- ENTRIES SUPPLIED -

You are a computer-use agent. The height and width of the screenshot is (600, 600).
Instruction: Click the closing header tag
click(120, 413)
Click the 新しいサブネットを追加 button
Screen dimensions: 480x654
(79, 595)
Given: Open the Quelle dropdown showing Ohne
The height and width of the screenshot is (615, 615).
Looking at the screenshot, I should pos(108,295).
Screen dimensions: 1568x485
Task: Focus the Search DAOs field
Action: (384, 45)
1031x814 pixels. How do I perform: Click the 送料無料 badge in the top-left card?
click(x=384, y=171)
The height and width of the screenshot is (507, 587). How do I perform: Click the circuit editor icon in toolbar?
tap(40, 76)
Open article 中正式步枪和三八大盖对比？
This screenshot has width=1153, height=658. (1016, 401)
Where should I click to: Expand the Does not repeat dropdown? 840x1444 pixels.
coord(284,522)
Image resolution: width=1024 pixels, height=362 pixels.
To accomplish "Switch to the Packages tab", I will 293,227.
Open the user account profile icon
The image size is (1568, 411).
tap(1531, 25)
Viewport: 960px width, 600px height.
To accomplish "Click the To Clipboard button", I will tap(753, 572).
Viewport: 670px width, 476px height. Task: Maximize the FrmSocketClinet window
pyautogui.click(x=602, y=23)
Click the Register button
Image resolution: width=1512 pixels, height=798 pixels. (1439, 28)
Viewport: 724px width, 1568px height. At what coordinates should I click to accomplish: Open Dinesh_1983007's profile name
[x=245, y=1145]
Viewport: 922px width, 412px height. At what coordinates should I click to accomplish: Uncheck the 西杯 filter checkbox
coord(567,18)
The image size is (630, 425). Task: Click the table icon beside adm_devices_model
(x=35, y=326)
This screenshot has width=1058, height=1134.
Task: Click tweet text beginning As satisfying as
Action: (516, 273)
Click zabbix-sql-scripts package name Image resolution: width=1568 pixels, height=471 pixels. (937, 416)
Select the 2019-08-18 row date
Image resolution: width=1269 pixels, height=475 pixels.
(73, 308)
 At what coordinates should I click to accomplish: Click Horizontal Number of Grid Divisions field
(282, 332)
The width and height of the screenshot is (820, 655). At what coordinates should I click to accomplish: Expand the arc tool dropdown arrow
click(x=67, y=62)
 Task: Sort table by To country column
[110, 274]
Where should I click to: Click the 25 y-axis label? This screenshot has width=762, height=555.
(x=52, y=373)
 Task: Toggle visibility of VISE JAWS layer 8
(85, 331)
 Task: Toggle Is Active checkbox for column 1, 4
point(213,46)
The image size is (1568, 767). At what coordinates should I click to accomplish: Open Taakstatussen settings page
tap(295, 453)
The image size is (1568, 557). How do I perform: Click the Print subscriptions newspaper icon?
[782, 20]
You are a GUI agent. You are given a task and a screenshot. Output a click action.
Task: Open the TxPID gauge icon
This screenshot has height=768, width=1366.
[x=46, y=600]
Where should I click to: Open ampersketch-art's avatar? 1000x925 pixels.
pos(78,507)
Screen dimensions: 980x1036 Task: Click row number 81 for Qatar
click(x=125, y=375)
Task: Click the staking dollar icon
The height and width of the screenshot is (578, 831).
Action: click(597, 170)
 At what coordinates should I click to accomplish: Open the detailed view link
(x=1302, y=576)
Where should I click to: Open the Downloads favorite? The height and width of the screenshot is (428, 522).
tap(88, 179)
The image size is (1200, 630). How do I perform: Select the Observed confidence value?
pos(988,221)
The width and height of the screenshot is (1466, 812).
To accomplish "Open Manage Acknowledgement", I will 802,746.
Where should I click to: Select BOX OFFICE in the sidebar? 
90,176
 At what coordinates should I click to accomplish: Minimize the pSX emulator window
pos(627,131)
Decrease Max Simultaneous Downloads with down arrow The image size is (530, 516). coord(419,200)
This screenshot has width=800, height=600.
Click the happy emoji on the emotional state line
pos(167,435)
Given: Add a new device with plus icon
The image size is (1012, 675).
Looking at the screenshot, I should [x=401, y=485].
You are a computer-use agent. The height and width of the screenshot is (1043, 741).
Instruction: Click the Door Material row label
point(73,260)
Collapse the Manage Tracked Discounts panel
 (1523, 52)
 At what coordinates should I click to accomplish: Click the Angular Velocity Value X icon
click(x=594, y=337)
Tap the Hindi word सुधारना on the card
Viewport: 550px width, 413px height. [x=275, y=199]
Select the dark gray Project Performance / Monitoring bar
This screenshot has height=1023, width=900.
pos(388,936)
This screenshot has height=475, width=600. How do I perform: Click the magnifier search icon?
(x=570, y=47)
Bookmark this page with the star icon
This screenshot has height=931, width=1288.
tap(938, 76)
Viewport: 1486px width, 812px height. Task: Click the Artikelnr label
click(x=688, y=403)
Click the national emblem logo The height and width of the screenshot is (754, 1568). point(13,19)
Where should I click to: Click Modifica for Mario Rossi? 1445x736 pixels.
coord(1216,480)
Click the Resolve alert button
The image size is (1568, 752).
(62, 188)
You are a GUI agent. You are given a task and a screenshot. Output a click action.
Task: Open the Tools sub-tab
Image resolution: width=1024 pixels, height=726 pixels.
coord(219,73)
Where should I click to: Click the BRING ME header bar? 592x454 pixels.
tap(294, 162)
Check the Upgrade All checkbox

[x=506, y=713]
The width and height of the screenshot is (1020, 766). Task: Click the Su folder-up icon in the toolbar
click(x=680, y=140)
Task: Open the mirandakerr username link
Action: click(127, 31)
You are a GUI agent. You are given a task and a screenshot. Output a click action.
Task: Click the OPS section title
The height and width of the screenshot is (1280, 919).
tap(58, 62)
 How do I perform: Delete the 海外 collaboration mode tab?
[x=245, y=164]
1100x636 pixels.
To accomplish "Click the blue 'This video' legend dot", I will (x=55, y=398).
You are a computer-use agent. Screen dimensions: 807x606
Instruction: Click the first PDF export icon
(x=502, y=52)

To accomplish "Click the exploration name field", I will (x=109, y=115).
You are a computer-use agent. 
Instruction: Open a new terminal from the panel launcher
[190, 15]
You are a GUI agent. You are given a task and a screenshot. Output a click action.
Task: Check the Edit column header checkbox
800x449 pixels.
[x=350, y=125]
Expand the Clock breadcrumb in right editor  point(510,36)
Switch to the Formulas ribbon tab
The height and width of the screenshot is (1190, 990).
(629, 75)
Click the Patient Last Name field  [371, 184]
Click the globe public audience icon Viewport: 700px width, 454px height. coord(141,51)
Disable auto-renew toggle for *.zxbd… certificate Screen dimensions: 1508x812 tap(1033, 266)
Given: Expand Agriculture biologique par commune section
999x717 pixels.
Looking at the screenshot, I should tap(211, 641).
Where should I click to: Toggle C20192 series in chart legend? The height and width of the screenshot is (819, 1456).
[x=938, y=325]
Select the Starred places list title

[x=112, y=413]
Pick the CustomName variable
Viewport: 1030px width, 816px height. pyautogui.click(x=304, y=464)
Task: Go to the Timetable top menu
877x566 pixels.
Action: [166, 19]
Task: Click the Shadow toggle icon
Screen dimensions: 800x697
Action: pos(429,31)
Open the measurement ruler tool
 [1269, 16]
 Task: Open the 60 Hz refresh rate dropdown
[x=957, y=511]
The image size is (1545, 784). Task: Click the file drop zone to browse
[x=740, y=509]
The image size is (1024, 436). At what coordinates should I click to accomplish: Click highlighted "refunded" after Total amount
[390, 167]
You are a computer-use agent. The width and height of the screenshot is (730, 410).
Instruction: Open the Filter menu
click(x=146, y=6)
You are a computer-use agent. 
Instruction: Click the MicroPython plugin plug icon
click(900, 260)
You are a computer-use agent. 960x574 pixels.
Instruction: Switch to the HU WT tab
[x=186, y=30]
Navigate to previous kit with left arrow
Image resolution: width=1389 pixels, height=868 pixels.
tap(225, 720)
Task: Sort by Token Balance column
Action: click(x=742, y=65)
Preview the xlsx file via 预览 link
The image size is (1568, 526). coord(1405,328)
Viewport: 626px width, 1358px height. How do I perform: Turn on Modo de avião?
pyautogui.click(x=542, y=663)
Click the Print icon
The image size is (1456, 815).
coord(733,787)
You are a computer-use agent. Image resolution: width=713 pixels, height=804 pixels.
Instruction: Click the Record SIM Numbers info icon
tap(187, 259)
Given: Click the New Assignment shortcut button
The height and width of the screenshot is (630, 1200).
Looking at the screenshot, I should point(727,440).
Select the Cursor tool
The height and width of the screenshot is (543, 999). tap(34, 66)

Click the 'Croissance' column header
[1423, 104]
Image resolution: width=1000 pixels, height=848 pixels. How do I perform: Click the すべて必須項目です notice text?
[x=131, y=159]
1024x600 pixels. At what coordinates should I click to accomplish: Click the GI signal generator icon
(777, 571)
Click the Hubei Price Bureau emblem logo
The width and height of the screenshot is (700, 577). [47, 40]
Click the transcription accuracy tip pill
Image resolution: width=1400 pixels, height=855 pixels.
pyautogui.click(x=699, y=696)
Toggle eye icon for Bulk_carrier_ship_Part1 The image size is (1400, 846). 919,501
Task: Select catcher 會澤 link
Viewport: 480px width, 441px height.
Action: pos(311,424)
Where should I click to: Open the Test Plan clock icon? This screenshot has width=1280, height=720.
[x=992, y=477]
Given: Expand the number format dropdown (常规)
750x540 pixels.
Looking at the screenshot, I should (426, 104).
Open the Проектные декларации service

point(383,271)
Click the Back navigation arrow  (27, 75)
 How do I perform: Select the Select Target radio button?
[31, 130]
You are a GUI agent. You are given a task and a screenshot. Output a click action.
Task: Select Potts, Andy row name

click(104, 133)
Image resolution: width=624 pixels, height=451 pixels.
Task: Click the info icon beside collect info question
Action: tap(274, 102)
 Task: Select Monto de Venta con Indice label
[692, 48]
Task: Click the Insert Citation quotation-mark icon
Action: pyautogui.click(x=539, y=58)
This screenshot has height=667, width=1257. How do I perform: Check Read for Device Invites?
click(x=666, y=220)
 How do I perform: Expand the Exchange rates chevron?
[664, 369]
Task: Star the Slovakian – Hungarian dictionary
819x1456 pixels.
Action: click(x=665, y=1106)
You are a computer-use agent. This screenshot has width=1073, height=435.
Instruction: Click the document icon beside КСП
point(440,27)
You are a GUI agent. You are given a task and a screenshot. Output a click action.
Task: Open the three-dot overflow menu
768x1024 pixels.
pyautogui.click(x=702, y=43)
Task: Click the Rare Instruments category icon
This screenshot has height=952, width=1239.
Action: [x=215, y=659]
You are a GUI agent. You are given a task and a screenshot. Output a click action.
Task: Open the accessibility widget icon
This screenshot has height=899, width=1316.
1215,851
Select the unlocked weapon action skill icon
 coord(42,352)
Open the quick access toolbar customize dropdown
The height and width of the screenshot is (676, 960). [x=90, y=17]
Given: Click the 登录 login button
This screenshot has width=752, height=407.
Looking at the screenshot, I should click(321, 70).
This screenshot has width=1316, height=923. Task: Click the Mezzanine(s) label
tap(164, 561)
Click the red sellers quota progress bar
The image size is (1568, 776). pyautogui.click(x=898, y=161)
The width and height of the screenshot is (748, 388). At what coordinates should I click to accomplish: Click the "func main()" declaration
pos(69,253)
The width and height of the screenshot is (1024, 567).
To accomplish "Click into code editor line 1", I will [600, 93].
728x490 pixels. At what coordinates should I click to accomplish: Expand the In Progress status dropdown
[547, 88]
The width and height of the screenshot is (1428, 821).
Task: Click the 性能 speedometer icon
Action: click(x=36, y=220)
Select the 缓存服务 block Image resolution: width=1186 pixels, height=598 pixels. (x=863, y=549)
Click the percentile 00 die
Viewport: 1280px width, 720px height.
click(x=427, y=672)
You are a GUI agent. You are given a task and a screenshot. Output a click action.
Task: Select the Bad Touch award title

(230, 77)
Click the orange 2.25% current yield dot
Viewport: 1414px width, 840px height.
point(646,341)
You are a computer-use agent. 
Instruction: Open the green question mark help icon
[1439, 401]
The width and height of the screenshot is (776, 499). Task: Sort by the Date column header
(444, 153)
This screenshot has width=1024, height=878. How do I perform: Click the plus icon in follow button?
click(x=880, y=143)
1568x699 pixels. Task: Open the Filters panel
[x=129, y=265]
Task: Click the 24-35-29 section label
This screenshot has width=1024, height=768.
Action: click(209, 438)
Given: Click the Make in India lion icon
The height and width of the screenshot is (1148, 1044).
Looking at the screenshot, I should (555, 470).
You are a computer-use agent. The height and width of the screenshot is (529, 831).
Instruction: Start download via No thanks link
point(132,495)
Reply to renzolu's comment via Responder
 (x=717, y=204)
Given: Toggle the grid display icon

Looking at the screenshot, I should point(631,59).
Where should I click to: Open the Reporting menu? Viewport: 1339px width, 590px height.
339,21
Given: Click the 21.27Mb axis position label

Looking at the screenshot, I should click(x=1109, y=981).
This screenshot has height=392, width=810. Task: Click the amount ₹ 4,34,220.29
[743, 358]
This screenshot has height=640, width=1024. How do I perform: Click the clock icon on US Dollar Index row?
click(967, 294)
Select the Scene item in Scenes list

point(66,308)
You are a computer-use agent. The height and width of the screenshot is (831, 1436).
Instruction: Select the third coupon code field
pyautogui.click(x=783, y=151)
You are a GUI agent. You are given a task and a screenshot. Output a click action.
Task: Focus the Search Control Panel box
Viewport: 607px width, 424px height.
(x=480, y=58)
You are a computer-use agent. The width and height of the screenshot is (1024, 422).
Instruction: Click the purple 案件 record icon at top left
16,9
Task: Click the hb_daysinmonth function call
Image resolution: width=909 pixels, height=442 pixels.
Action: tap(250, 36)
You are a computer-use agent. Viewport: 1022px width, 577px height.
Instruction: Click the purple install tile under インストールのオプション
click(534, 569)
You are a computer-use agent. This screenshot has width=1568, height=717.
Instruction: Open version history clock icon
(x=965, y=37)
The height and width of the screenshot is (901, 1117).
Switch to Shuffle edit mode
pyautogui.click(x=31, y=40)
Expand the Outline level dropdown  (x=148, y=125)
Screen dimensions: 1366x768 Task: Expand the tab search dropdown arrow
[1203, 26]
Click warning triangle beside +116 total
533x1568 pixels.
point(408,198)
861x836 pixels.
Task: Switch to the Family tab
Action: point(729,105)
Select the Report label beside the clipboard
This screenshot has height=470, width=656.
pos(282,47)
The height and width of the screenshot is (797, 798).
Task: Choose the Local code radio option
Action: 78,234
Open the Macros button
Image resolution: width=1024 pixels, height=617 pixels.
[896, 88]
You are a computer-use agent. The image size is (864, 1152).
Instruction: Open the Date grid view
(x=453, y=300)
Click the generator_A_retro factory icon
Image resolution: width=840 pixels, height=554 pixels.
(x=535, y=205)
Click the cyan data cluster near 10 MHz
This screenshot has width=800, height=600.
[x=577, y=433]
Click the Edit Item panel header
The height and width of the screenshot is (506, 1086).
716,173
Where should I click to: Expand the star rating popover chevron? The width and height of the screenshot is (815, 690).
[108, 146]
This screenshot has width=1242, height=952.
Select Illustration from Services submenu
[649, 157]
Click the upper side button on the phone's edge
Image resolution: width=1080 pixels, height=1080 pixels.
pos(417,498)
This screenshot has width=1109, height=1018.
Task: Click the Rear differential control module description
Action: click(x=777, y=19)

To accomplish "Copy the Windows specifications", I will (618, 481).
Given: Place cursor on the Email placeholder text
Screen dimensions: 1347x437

- AIM OF THE TASK -
Identify the lines above that contain the word "section", then copy them.

- TASK OUTPUT -
Task: Click the OPS section title
Given: Expand Agriculture biologique par commune section
Task: Click the 24-35-29 section label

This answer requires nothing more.